→ **INSTRUCTION**: Rewrite the rows from the line containing "At what coordinates" through the line containing "Looking at the screenshot, I should coord(414,57).", replacing "dropdown" with "combo box" and changing nothing else.

→ **DATA EXTRACT**:
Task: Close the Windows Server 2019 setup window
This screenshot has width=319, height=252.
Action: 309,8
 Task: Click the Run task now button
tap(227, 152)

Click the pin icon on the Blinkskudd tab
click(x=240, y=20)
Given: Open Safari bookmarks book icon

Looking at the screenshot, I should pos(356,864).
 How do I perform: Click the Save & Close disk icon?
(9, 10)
---
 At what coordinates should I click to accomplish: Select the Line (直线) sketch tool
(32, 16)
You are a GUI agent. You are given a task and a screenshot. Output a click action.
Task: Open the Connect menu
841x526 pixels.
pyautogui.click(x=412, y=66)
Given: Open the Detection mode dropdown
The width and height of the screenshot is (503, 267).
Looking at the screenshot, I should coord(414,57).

→ **EXERCISE RESPONSE**:
 At what coordinates should I click to accomplish: Select the Line (直线) sketch tool
(32, 16)
You are a GUI agent. You are given a task and a screenshot. Output a click action.
Task: Open the Connect menu
841x526 pixels.
pyautogui.click(x=412, y=66)
Given: Open the Detection mode combo box
The width and height of the screenshot is (503, 267).
Looking at the screenshot, I should coord(414,57).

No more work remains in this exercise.